SQLite User Forum

Dynamic columns from table-valued functions
Login

Dynamic columns from table-valued functions

(1) By Phil Eaton (eatonphil) on 2022-05-22 14:12:27 [source]

Hey! I build some tools on top of SQLite (github.com/multiprocessio/datastation, github.com/multiprocessio/dsq) that let users query data files with SQLite.

Right now it works by transforming the query and INSERTing all of the data file into SQLite. This can take pretty long for large data files. So I was curious about the performance of building a virtual table instead of INSERTing the data.

But when I tried implementing a generic CSV reader in a virtual table, for example, I realized that SQLite is only ok with you having dynamic columns per table, not per query.

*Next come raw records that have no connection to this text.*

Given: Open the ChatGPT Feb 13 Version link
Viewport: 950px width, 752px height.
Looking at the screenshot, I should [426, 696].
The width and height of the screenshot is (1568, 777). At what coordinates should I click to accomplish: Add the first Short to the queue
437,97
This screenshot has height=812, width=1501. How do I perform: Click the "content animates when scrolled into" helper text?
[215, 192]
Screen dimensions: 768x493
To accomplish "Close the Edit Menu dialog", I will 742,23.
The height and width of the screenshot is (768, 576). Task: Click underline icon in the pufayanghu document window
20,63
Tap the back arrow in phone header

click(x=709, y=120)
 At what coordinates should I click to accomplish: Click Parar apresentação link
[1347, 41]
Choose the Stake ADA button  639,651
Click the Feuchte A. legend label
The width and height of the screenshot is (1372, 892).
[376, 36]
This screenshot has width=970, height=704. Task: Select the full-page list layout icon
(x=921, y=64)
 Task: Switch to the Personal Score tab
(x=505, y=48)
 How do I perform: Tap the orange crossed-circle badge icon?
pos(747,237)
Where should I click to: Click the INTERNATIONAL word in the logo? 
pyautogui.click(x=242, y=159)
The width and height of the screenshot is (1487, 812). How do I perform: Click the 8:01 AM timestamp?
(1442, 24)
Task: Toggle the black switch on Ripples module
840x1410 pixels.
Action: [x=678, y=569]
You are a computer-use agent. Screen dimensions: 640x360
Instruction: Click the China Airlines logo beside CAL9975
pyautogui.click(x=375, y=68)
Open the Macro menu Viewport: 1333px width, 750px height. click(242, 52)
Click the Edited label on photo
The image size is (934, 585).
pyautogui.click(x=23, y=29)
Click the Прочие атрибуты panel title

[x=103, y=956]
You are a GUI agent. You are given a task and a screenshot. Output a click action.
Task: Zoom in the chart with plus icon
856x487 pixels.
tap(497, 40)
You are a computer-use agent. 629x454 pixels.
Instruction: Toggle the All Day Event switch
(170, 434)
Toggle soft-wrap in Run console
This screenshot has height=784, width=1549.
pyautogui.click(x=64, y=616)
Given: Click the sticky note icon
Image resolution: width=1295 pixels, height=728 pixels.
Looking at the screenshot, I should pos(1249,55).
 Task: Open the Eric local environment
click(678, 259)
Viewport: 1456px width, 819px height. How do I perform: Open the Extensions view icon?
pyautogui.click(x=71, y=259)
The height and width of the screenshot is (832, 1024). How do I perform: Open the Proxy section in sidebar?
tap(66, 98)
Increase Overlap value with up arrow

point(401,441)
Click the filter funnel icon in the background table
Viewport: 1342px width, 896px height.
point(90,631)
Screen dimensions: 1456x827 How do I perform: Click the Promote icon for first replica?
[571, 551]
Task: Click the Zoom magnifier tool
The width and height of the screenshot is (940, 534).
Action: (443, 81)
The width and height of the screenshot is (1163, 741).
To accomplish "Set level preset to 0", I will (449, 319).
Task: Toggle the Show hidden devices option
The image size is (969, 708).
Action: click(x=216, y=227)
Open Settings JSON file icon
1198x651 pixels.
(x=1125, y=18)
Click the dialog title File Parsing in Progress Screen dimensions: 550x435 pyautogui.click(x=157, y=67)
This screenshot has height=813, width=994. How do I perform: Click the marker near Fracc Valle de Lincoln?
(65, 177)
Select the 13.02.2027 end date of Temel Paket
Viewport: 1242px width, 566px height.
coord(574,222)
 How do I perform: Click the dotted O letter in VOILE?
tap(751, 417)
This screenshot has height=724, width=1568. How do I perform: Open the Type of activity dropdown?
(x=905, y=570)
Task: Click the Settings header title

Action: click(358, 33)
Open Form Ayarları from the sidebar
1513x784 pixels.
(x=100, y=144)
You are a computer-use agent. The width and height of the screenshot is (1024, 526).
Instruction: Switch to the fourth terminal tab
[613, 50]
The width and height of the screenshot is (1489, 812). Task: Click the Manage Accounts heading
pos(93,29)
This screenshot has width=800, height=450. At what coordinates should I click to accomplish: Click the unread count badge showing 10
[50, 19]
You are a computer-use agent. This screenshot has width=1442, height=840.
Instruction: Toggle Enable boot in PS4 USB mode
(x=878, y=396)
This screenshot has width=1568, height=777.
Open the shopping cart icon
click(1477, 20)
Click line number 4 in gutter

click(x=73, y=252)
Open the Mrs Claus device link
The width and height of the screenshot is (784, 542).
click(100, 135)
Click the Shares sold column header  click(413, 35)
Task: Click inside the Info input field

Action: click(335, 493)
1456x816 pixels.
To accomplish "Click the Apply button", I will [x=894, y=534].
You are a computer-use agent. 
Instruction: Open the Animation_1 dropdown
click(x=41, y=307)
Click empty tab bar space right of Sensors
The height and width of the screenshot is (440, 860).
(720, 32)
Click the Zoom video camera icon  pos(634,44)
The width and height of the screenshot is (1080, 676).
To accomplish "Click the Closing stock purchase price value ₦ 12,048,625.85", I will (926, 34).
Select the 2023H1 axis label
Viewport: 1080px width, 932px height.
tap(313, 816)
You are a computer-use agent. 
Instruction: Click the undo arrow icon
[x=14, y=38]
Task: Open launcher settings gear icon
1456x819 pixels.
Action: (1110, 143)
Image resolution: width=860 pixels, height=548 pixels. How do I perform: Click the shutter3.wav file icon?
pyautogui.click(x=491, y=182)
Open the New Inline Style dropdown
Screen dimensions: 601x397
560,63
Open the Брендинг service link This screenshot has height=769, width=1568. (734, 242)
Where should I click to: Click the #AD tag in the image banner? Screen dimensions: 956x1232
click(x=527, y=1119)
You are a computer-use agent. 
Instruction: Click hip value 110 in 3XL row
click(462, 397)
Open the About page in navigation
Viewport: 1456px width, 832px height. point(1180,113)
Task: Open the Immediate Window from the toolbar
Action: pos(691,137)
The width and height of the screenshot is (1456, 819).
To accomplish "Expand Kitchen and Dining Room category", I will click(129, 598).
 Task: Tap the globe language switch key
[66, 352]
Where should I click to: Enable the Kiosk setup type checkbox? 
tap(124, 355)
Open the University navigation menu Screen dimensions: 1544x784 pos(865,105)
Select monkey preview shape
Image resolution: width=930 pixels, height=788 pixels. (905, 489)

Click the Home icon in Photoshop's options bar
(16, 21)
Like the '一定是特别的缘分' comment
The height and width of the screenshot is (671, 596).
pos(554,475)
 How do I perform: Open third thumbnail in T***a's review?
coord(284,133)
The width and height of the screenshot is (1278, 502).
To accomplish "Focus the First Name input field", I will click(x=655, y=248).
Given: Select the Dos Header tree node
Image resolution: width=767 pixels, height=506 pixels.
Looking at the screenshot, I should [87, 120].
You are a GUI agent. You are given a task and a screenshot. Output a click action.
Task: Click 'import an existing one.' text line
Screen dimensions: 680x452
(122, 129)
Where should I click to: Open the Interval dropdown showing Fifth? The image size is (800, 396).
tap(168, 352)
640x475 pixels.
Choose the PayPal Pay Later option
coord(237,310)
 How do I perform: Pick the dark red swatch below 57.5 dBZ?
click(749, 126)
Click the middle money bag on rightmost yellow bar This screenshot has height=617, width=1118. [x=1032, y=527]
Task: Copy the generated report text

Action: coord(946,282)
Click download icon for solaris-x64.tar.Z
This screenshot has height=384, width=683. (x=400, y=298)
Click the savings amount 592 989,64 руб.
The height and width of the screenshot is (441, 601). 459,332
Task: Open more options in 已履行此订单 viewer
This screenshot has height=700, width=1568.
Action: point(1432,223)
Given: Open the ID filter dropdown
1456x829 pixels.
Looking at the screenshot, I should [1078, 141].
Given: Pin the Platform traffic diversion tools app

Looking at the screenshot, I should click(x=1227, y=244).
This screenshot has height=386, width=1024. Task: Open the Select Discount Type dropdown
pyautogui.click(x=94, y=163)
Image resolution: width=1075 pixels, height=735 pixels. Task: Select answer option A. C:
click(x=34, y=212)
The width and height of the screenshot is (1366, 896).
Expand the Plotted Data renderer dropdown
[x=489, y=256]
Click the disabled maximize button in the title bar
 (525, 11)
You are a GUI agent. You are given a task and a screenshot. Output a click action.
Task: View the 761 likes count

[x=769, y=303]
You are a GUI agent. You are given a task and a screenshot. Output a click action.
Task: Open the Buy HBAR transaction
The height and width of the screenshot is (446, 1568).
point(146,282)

As the sample CSV virtual table example shows, you can do:

CREATE VIRTUAL TABLE temp.t1 USING csv(filename='thefile.csv');
SELECT * FROM temp.t1

But it's impossible to build a virtual table/table-valued function like:

SELECT t1.name, t2.organization from csv('users.csv') t1 left join csv('organization.csv') t2 on t1.organization_id = t2.id

Unless they have the same columns.

I don't want to require users to run this CREATE VIRTUAL TABLE statement themselves for every file they want to query.

I'm not the first person to wonder about this possibility, see https://github.com/coleifer/sqlite-vtfunc/issues/8 for example.

Is this something SQLite devs would be interested in supporting?

(2) By Simon Willison (simonw) on 2022-05-22 15:38:20 in reply to 1 [link] [source]

I'd really appreciate this feature - the ability for a table-valued custom SQL query to return an arbitrary set of columns rather than having them predefined.

I explained one of my use-cases in https://github.com/coleifer/sqlite-vtfunc/issues/8 - I'd like to be able to write a function that does this:

select id, title from fetch_json_array(
  "https://api.github.com/repos/simonw/datasette/issues"
) order by comments desc

(3) By Simon Willison (simonw) on 2022-05-22 15:40:19 in reply to 2 [link] [source]

I guess that example right there demonstrates why this is so hard (maybe impossible?) - how would the query planner know that "order by comments" is allowed if it doesn't know the columns in advance?